Proofpoint Threat Response enables messaging and security administrators to move malicious or unwanted emails to quarantine, after delivery. It follows forwarded mail and distribution lists and creates an auditable activity trail. Proofpoint Threat Response provides graphical reports showing email alerts, post-delivery quarantine attempts, and success or failure of those attempts. This saves time and frustration, and with the added benefit of showing message ‘read’ status, TRAP additionally helps prioritize which users and endpoints to review.

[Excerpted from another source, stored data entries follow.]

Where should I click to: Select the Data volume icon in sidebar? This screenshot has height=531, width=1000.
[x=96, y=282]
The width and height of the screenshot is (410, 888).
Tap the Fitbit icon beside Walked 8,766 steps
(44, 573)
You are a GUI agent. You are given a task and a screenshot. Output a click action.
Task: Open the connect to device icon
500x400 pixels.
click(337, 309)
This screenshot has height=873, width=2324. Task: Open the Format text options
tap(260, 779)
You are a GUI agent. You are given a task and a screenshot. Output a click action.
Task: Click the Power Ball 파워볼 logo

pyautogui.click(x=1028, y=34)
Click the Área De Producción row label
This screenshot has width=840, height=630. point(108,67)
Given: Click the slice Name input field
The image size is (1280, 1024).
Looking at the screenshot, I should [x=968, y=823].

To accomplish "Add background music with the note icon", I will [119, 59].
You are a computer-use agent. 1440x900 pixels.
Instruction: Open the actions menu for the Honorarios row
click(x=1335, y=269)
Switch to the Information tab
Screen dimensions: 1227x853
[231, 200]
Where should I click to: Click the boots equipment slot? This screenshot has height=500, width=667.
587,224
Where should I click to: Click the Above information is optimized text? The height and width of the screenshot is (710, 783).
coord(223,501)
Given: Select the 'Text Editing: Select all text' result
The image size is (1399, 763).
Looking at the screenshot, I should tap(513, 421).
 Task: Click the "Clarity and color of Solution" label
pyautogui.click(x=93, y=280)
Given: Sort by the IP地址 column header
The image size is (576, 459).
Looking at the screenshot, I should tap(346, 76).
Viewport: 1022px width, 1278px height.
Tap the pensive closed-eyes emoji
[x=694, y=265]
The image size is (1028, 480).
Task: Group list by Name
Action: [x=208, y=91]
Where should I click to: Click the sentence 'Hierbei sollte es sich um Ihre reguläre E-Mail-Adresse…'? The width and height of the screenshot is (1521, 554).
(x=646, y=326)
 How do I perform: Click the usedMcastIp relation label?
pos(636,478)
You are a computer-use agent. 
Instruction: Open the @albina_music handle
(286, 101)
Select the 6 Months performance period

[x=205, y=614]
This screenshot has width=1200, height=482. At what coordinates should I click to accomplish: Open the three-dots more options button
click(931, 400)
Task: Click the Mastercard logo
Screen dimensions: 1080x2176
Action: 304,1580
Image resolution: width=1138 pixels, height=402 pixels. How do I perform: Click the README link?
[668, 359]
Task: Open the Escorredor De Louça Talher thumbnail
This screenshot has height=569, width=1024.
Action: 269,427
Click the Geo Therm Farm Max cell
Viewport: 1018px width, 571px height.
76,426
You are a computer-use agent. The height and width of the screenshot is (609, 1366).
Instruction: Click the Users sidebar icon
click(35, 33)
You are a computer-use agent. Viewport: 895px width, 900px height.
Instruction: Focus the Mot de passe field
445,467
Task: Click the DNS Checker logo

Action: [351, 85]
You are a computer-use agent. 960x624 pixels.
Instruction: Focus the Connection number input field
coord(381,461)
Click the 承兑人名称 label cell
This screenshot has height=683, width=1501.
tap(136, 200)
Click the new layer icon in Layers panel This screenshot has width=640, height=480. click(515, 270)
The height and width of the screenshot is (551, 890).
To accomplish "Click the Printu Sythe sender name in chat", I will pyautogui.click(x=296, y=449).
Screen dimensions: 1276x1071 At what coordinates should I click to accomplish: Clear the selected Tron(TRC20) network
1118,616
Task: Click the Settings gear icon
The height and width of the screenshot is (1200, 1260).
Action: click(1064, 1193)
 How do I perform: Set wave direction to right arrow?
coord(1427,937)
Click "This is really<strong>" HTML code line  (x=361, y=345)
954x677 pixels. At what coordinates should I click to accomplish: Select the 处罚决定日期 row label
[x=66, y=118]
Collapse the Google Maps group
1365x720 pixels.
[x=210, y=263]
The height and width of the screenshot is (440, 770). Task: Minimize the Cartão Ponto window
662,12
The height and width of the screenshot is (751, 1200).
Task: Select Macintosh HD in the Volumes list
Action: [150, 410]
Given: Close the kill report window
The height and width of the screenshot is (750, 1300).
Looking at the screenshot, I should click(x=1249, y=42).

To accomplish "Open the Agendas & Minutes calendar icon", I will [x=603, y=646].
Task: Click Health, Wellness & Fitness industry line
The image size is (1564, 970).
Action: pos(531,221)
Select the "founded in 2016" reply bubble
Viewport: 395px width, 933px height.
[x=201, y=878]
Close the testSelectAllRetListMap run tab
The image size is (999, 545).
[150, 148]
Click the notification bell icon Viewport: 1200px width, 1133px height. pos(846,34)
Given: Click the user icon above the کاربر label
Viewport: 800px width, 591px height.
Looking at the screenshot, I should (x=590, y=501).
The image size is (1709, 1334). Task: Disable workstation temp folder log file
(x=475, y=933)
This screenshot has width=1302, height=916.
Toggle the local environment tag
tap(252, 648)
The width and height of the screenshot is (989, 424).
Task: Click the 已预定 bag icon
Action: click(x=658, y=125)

Threat Response works in many IT Security and Security Operations Center environments – small, medium, or large. It can be customized and extended to meet customers specific needs through rich API functionality and supports customizations and integrations through the following options: List Management API, Incident API, Custom Response API, JSON Alert Source, ETL Scripting and custom Powershell Scripts.

How we are different

•Proofpoint is the only cybersecurity vendor that has taken a people-centric approach to security and offers solutions that address the changing landscape that is increasingly targeting people rather than infrastructure. Proofpoint Threat Response reports provide granular insight into targeting of internal users, including past histories that display which users have been targeted the most frequently over customizable time periods. Similarly, targeting of departments, groups, or geographic locations are also available as reports.


•Many security alerts lack critical information required to determine the context of a threat and next steps. Threat Response automatically enriches security alerts by collecting important internal and external context, intelligence, and data to create an actionable view of each alert. Armed with this insight, security teams can quickly understand, prioritize, and respond to security threats.


•When a security alert reports a system has been targeted with malware, Threat Response automatically deploys an endpoint collector to pull forensics from the targeted system. This data is compared to a database of known IOCs to quickly confirm whether a system is infected with IOCs related to the current attack. Teams can also gain visibility into IOCs from previous attacks that were not cleaned up. This built-in infection verification can save hours per incident. And it dramatically reduces the number of time-wasting false positives that lead to needless reimaging and backup-restoration cycles.